Regocijándose en su propia historia, el detenido se remueve lánguidamente en su asiento y entrecierra los ojos como si viviera la situación otra vez. El comisario Rodriguez, cada vez más expectante, no pierde un ápice de sus movimientos y se pasa la lengua por los labios repetidamente al contemplar los labios rojos que Dorothy Glamour mueve con inigualable maestría.
—Sin pensármelo dos veces, eché mano de los bucles y los arranqué de cuajo, dejando a la pobre Chelo como una gallina desplumada. Trató de defenderse, pero la empujé con tal rabia que cayó al suelo con las piernas abiertas, ofreciendo a los presentes un espectáculo lamentable, pues aunque sus bragas eran de lencería fina, sus carnes no están ya para primeros planos. Todo fue tan rápido, que nadie tuvo tiempo de intervenir antes de que me abalanzara sobre Arturo quien, más acojonado que un cura pillado en la cama de su feligresa, suplicaba con voz quejumbrosa, ¡No me hagas daño, chati, no me hagas daño!
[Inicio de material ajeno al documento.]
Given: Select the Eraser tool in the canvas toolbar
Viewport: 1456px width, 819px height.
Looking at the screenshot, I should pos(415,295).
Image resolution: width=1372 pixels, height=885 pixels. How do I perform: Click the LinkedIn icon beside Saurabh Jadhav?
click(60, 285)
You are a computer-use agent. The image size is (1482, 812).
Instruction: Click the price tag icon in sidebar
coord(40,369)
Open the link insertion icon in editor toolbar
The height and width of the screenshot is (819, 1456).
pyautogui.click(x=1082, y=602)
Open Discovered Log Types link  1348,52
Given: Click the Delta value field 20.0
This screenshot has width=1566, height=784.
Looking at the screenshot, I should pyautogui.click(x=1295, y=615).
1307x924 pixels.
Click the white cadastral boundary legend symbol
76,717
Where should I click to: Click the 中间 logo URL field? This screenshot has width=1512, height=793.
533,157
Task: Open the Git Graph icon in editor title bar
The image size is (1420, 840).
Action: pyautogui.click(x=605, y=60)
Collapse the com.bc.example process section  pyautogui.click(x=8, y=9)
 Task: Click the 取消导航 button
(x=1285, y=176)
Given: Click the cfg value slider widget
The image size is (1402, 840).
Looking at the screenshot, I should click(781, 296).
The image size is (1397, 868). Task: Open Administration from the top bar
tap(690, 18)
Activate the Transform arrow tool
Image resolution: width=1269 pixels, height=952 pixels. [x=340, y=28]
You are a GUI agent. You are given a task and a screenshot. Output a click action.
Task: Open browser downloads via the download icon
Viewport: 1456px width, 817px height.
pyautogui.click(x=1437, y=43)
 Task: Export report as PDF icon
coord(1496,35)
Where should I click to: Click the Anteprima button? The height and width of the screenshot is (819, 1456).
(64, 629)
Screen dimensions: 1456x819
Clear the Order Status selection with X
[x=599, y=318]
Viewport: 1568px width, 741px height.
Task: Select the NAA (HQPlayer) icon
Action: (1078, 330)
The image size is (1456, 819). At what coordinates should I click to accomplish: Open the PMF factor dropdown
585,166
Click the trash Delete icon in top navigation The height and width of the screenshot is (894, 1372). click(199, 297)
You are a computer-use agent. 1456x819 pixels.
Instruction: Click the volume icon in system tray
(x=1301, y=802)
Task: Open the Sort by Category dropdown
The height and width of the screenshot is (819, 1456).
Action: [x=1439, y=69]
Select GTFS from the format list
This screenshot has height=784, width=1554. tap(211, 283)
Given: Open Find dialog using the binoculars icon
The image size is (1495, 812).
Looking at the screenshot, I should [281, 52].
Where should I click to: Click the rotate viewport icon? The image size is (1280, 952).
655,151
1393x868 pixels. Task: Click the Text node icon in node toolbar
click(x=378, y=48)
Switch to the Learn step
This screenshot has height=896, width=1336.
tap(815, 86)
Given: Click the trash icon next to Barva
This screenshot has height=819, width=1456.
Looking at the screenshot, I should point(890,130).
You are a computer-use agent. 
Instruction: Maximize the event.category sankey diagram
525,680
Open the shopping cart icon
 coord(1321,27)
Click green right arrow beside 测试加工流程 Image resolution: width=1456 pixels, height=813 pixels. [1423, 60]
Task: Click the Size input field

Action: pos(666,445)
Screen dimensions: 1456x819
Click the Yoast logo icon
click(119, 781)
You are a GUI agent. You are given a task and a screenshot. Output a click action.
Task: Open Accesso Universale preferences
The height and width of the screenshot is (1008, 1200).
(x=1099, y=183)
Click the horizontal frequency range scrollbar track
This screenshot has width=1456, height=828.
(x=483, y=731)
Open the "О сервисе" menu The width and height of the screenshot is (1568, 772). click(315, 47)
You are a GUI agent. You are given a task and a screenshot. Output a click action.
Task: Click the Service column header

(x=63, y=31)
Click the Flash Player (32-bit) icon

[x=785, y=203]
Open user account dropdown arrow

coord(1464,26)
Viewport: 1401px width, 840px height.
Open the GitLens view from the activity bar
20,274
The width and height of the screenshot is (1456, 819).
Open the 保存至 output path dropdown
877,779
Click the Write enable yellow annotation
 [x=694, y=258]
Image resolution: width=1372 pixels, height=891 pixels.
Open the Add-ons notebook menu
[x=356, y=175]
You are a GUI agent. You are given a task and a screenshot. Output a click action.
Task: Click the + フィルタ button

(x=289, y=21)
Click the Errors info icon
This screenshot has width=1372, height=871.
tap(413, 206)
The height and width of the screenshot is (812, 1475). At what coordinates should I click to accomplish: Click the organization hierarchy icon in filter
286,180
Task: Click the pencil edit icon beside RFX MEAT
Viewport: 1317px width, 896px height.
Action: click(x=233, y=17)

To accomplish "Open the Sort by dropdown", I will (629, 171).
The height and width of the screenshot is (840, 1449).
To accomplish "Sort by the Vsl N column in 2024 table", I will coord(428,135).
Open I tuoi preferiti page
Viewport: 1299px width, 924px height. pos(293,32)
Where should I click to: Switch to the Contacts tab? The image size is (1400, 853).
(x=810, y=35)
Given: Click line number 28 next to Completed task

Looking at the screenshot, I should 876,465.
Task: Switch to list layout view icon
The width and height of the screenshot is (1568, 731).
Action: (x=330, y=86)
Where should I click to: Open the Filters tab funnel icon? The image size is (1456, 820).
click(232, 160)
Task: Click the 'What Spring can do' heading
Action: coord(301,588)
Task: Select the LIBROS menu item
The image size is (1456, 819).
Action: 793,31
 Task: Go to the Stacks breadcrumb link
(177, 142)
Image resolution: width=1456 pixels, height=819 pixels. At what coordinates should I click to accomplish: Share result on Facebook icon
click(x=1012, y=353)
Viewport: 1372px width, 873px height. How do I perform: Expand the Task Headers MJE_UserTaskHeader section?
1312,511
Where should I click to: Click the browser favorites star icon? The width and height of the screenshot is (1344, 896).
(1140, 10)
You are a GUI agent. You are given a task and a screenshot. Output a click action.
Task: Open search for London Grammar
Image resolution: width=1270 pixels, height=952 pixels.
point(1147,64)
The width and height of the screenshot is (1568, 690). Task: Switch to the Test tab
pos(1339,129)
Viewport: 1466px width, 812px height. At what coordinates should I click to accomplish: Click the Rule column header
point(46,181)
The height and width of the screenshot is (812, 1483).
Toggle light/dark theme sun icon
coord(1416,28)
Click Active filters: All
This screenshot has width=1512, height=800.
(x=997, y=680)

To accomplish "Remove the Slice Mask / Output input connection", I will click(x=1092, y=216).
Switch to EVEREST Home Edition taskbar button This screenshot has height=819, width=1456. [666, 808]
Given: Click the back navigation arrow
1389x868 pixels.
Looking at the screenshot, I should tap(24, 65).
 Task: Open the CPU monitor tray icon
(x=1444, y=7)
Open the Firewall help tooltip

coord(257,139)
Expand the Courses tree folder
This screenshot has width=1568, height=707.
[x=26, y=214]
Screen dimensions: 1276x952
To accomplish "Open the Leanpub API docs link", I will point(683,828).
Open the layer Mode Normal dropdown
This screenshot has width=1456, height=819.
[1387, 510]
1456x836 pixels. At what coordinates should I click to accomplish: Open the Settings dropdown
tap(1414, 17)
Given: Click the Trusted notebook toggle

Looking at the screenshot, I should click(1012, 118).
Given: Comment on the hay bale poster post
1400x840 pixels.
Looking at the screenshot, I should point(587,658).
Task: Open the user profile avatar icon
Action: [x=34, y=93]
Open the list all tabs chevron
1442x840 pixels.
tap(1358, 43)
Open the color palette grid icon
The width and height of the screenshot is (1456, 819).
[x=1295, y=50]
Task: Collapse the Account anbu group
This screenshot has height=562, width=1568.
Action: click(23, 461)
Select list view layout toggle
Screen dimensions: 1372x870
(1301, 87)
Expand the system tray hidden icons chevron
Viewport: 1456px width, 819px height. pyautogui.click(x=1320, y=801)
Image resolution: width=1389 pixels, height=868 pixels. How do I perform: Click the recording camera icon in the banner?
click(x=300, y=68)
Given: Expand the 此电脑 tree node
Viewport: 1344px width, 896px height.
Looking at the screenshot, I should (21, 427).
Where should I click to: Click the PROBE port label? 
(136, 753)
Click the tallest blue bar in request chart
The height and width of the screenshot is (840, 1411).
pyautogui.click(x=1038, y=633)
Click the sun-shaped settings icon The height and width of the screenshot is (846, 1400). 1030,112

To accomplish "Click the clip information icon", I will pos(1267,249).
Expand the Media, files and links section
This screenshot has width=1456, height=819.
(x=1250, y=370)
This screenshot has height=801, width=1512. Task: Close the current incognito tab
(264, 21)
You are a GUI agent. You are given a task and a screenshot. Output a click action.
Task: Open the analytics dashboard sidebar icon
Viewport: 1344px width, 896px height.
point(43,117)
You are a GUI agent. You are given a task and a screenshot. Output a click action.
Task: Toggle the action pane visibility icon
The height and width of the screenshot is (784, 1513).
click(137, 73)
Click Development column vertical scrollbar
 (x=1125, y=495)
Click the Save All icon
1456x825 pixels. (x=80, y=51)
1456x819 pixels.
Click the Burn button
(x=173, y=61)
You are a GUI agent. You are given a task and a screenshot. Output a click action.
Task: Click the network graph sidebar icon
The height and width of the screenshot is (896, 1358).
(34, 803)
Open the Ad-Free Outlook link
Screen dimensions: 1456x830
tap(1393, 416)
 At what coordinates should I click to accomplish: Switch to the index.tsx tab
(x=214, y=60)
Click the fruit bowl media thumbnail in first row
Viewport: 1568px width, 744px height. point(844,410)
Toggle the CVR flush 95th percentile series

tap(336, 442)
Le estiré de los pelos, obligándole a inclinar la cabeza hacia atrás, le miré a los ojos con desprecio y con deseo y, apretándole las criadillas con fuerza, le lamí los labios y le dije mimosa, Quién te va a querer más que yo, desgraciado. El resto ya lo sabe usted, señor comisario. No sé qué mal pensamiento me hizo meter en el bolso la navaja de siete muelles que me regaló Arturo cuando estuvimos en Albacete.
El detenido fue condenado a veinticinco años por homicidio en primer grado y, aunque sólo cumplió la mitad de la condena por buen comportamiento, cuando salió en libertad su rostro envejecido y su cabello ralo y cano no le permitieron recuperar su aspecto de vampiresa divina. Nunca más la llamaron Dorothy Glamour.
Nadie lo lamentó más que el comisario Rodriguez.